San Simón de Costa (Lugo)
With a format similar to tetilla cheese, it offers a darker color, as it smokes with birch wood. Cow's milk is used. Slight smoke smell and a mild taste, somewhat acid and spicy. Price approx .: 16 euros / kilo.

TOP 8:

Mahón-Menorca (Menorca)

Mahón-Menorca (Menorca)
Artisan cheese made with raw cow's milk. Square, its weight varies between 2 and 4 kilos. There is from tender to old. It melts on scales and offers an intense smell, with a salty and spicy finish.

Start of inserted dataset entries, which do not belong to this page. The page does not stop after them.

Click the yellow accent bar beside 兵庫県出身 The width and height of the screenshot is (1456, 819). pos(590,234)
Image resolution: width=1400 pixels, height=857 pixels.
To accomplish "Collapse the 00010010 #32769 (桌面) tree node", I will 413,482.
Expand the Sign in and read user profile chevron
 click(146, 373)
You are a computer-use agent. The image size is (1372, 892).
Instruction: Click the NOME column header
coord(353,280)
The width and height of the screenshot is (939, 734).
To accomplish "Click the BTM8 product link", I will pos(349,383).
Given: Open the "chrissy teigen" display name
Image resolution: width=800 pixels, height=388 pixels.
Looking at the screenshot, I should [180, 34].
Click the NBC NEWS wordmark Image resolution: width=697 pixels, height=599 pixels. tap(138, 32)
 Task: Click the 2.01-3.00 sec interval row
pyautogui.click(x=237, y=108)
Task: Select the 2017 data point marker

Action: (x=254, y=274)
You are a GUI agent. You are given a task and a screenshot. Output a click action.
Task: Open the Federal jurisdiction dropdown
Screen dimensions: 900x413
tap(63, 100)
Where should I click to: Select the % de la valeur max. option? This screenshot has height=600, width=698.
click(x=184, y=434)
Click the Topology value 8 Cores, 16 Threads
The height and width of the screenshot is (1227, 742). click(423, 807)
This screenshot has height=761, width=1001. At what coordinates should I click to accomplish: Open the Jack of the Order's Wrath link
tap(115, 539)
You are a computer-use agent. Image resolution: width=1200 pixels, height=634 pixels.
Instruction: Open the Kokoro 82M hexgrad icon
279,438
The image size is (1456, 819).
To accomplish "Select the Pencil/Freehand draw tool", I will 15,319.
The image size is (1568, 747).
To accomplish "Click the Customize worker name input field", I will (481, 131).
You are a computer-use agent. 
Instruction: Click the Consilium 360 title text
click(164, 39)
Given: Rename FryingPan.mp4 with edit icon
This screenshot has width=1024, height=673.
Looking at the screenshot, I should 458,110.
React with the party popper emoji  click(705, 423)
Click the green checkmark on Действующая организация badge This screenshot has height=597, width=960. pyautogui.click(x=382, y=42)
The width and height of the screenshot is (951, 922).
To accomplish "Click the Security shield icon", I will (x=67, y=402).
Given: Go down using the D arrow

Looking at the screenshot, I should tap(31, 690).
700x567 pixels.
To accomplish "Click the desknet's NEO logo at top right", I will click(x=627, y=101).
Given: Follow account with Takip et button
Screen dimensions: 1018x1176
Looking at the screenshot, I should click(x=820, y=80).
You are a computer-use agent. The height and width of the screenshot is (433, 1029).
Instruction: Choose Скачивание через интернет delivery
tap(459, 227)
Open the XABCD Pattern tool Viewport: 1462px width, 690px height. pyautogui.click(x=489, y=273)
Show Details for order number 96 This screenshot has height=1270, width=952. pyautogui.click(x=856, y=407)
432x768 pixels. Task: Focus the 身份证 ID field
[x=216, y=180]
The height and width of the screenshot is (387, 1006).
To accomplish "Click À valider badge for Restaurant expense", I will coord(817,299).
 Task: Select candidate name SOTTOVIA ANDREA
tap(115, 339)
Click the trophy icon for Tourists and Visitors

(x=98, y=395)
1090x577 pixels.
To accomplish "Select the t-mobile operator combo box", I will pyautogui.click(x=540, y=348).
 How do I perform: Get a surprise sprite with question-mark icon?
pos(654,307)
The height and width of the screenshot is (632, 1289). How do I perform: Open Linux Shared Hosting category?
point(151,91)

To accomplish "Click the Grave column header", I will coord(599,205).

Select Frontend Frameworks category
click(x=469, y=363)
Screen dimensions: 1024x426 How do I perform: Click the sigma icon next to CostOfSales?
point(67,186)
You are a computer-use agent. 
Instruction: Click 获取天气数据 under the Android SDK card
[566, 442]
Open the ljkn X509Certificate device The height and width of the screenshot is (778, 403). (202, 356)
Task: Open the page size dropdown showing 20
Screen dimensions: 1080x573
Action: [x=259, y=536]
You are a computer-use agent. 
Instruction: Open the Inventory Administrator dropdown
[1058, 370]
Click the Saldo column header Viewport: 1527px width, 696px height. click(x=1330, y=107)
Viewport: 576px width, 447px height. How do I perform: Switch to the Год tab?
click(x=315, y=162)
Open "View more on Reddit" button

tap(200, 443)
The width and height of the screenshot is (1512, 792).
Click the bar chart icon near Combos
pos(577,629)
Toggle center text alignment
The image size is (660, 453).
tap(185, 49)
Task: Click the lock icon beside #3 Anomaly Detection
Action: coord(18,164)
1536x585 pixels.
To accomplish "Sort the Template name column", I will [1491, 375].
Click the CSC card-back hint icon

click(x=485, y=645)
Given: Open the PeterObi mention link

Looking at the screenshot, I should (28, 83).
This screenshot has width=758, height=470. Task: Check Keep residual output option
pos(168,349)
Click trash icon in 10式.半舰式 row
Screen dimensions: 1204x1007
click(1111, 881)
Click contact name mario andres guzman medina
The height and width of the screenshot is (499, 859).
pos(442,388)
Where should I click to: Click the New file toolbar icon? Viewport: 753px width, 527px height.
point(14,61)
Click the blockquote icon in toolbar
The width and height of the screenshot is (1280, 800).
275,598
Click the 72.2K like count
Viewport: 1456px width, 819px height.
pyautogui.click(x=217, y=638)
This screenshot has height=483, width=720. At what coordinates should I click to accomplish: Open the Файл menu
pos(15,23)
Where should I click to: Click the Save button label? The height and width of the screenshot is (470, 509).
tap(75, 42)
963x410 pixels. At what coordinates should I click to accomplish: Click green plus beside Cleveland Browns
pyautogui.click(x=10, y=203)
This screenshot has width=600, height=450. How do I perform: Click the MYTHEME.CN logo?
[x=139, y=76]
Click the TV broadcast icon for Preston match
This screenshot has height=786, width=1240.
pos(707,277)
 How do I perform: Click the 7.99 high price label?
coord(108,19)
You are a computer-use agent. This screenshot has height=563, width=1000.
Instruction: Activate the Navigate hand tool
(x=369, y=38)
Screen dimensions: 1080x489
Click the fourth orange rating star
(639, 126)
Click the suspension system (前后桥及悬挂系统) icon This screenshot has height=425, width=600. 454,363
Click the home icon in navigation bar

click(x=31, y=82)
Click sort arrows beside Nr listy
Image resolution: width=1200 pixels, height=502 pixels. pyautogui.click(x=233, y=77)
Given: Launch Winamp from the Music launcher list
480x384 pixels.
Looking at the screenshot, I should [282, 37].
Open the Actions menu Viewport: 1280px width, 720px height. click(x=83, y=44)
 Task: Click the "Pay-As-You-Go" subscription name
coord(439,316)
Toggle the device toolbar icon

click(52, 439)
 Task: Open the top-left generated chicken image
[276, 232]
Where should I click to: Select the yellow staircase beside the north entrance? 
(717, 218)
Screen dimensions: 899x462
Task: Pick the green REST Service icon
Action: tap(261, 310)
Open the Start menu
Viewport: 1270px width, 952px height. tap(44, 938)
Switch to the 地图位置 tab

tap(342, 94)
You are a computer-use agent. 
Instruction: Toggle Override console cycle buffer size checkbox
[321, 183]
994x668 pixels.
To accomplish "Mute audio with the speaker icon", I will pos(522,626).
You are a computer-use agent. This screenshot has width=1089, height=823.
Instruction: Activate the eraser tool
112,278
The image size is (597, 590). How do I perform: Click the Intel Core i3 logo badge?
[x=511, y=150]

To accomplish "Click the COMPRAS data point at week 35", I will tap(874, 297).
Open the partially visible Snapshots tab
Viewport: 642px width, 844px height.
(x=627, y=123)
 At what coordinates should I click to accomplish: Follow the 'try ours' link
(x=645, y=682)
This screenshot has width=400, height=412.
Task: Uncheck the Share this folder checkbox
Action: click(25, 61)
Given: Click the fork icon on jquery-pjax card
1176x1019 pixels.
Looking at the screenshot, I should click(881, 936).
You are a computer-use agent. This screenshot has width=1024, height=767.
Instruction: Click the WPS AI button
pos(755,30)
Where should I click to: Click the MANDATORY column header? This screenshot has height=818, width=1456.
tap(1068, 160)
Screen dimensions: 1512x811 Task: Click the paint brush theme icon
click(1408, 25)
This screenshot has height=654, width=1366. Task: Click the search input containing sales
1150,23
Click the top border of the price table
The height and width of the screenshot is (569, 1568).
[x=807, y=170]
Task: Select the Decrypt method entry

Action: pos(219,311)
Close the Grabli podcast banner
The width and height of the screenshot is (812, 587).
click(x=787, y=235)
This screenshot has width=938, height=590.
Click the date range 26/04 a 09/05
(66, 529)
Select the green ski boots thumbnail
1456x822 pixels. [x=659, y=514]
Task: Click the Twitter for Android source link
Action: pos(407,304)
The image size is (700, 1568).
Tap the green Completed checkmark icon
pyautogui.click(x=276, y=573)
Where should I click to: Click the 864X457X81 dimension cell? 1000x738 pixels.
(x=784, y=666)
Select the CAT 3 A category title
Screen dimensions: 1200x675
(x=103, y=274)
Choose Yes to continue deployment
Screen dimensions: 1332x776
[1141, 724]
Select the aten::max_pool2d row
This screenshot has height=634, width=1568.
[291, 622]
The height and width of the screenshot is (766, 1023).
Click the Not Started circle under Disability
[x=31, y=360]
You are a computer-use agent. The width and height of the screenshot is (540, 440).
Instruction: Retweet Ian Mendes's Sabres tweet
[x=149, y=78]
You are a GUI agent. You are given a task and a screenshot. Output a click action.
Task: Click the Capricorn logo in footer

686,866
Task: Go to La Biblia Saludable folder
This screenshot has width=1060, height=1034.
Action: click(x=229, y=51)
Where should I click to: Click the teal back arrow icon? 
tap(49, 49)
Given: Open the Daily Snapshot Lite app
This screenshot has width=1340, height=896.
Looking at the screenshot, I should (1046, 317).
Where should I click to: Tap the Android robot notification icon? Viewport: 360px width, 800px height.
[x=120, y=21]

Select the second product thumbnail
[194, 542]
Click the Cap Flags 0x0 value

It is considered one of the best cheeses in Europe. Price approx .: 28 euros / kilo.

TOP 7:

Majorero (Fuerteventura)

Majorero (Fuerteventura)
Cheeses of cylindrical form of between 2 and 5 kilos, made with raw milk of majorera goat. Pleasant taste, very fatty in the mouth, and slightly acidic and sweet at the same time, with a salty finish. Price approx .: 30 euros / kilo.


TOP 6:

Grazalema (Cádiz)

Grazalema (Cádiz)
One of the most quoted cheeses. It is made with milk from merino sheep and goats of the Payoya breed, native to the Sierra de Grazalema. Cylindrical, weighing between 1.5 and 2.5 kilos. Firm texture and intense flavor, fatty and somewhat spicy. Price approx .: 32 euros / kilo.

TOP 5:

Las Garmillas (Cantabria)

Las Garmillas (Cantabria)
It is fresh and delicate texture, so its consumption time does not exceed two weeks. With an irregular cake shape, its weight is around half a kilo. Very creamy, slightly sweet and with a mild acidity. Price approx .: 13 euros / unit.

TOP 4:

Torta del Casar (Cáceres)

Torta del Casar (Cáceres)
Coagulated raw sheep milk is used, with thistle vegetable rennet. Cylindrical pieces and weight between 200 grams and one kilo. Very creamy paste, with an intense aroma, something bitter and without acidity. Price approx .: 28 euros / kilo.


TOP 3:

Zamorano (Zamora)

Zamorano (Zamora)
Although it can be confused with Manchego, it has its own personality, made with raw milk from churras sheep. Between 1 and 4 kilos, and a maturation that reaches 12 months. The most cured are fatty and with intense itching. Price approx .: 27 euros / kilo.

TOP 2:

Cabrales (Asturias)

Cabrales (Asturias)
The best of our blue cheeses, from cow's milk, goat and sheep. Matures between 3 and 5 months in caves of the Picos de Europa. Pieces between 2 and 5 kilos of semi-soft pasta. Penetrating smell, unctuous texture, strong flavor and spicy finish. Price approx .: 38 euros / kilo.

TOP 1:

Manchego (La Mancha)

Manchego (La Mancha)
The most emblematic of Spanish cheeses. Made with Manchega sheep's milk, it comes in cylindrical pieces. Slightly spicy, acid and salty flavor. Very buttery Price approx .: 25 euros / kilo.